Thanks to the tireless work of the CVMA, the Department of Consumer Affairs has decided that the California Veterinary Practice Act is the ultimate authority in the practice of veterinary medicine in California. City and county ordinances, like the ban on cat declawing in West Hollywood, cannot supersede the Practice Act.
In July 2004, the CVMA filed an official request with the Veterinary Medical Board, asking it to research the validity of local ordinances that place restrictions on veterinary medical procedures, like that enacted in West Hollywood. We noted that local restrictions on veterinary medical procedures appeared to be in violation of the Veterinary Practice Act, that they could seriously impede the ability of veterinarians to operate in a fair business climate, and that it is confusing to the animal-owning public and veterinarians when local boundaries determine the legality of veterinary procedures.

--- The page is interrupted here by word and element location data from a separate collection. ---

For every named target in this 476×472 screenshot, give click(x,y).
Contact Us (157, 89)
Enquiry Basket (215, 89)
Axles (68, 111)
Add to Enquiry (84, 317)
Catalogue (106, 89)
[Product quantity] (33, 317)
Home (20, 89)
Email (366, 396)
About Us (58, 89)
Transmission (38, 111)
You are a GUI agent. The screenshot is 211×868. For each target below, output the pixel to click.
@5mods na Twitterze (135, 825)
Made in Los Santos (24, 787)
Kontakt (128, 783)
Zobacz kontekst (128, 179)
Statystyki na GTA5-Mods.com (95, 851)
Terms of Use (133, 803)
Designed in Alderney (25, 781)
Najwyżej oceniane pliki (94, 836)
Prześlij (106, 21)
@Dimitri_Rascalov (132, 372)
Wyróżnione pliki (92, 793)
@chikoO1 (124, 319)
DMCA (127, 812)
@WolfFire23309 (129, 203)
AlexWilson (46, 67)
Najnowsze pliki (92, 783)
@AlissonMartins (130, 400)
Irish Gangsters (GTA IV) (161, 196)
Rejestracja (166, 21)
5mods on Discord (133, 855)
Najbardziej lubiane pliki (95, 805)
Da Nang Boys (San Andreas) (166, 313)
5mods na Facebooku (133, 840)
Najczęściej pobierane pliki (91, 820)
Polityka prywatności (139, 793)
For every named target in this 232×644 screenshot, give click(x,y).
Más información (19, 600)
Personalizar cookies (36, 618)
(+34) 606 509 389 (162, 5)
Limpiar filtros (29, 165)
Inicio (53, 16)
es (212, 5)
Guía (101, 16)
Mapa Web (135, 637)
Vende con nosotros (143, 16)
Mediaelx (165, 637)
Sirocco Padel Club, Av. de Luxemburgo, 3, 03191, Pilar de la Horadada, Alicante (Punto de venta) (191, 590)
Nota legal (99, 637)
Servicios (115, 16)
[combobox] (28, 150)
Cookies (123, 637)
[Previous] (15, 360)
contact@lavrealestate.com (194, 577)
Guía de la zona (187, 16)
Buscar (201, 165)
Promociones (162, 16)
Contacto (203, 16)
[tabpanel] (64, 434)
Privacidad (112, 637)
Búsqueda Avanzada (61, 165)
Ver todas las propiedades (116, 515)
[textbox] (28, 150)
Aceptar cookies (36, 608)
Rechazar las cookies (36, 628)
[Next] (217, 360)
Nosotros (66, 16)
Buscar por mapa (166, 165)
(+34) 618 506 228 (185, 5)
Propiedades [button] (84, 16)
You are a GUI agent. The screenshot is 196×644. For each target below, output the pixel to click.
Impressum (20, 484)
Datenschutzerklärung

The legal department of the Department of Consumer Affairs explored this question and has upheld Business and Professions Code 460 of the Veterinary Practice Act. It concluded, “A local ordinance that imposes a ban on the ‘declawing’ of domestic cats is preempted by the State’s licensing law regulating the practice of veterinary medicine.” In other words, the Veterinary Practice Act takes precedence over local ordinances.
The CVMA will continue to inform all California communities that the Veterinary Practice Act is the highest authority in regulating the practice of veterinary medicine.